The Mills–Mahama administration inherited a total public debt of $8billion, the equivalent then of GH¢9.5billion, at the beginning of 2009″. The figure, he continued, represented 33% of GDP. “Within 5½ years, this debt has escalated to GH¢58 billion, which is more than 4½ times, or, indeed, [a] 510% increase in debt stock over 5½ years.
“Inflation for August, meanwhile, was 15.9%. It has been on the upward swing since January. Inflation is no longer in single digit, and the nation has been spared the cacophony associated with it, instead of concentrating on relevant matters,” Dr. Osei noted.
Growth And Cedi Woes
He noted: “The GDP growth rate, which was inherited by Kufuor, was 3.7%. In 2001, the GDP grew at 4.2%. In 2002, it grew at 4.5%, rising to 5.2% in 2003, and to 5.6% in 2004. It rose to 5.9% in 2005; 6.4% in 2006; 6.3% in 2007 and to 7.3% in 2008, which later became 8.4% after the rebasing of the economy.

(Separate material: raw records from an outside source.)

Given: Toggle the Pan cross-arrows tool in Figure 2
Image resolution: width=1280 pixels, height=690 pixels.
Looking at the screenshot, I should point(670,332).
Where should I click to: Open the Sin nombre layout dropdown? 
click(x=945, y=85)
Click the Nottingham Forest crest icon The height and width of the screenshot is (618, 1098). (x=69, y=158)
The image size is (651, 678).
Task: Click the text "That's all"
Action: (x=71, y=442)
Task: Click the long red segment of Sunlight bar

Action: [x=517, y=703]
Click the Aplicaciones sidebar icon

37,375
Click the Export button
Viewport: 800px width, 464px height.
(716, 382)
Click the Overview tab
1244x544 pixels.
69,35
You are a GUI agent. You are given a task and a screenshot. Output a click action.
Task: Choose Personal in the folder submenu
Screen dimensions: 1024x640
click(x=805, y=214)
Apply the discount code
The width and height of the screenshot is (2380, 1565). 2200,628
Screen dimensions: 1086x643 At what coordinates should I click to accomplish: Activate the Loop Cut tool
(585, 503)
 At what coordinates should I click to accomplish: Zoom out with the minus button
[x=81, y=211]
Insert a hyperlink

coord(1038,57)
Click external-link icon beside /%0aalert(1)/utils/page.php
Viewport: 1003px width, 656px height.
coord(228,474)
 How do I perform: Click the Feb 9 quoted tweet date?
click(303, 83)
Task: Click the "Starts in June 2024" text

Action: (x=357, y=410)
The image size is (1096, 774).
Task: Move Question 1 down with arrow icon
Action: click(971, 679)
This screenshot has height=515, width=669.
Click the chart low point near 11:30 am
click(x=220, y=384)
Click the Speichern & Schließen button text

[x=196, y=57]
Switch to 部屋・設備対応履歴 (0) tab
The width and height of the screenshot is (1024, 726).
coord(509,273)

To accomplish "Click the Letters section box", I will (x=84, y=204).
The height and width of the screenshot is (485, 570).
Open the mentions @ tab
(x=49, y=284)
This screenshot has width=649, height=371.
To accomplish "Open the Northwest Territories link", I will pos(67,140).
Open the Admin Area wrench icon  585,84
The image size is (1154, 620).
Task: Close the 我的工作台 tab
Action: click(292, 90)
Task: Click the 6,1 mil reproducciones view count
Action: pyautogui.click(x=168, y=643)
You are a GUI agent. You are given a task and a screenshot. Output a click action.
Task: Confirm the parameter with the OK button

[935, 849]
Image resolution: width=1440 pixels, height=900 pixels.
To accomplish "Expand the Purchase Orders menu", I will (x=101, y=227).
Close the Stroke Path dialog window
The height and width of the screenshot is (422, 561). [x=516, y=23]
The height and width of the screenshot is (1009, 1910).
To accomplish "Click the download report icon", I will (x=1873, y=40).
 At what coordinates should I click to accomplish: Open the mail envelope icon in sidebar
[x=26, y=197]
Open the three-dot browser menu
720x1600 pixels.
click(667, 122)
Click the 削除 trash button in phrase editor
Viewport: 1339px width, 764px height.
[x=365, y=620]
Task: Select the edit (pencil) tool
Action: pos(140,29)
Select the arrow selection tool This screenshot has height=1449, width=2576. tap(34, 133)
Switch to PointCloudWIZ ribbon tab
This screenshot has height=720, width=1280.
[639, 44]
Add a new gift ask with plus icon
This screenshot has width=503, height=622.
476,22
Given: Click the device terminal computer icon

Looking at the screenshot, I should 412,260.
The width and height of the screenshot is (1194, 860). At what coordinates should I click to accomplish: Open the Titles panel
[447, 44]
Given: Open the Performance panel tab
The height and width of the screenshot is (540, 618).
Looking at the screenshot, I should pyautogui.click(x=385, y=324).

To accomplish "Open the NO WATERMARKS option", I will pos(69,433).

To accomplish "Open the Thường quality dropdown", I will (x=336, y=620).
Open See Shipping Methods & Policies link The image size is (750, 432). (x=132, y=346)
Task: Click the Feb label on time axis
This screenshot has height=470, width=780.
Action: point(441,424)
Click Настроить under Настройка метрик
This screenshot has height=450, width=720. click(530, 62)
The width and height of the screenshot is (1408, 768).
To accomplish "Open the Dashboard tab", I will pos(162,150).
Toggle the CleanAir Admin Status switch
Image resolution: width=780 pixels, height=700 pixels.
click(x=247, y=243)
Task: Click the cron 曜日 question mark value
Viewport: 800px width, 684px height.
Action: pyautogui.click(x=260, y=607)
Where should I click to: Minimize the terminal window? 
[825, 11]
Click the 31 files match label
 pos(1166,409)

“This steady growth happened without the benefit of crude oil exports. This is how a really sound economic growth aggregate looks like.” However, Dr. Osei said if one was to consider the full set of economic aggregates that constitute what was properly called economic fundamentals, then the facts cannot be distorted.
He further told the journalists that the cedi depreciated by 17.6% in the first quarter alone this year, compared with a depreciation of 1.1% in the first quarter last year. “As at the end of August 2014, the cedi had depreciated by some 40% since December 31, 2013. The second worst performing currency in the world this year!!
“In the eight-year administration under President Kufuor the cedi, from GH¢0.72 – GH¢1.1 to $1, depreciated by 53%. Less than 6 years into the NDC administration, the cedi has depreciated by 245.5%, and still counting,” he stressed.
On interest rates, which now hover around 30%, Dr. Akoto Osei stressed the country’s gross international reserves in months of imports had dwindled to 2.2 months of imports, and the net reserve was for just seven days; its trade deficit was now well over $4 billion; the fiscal deficit was 10.8% in 2013 or about GH¢12 billion.
This was against the target of 9.0%. The fiscal deficit was 11.8% of GDP in 2012, against the target of 6.7%; our current account deficit in 2013 was 12.8% of GDP, or $5.7 billion (i.e. GH¢17 billion); it was $4.9 billion in 2012.
In 2011, the nation’s trade deficit was $3.1 billion; it escalated to $4.2 billion in 2012, and in 2013 it hit $4.1 billion. The worsening balance of trade position contributed to the massive current account deficit of $5.8 billion in 2013, the Minority MPs stated.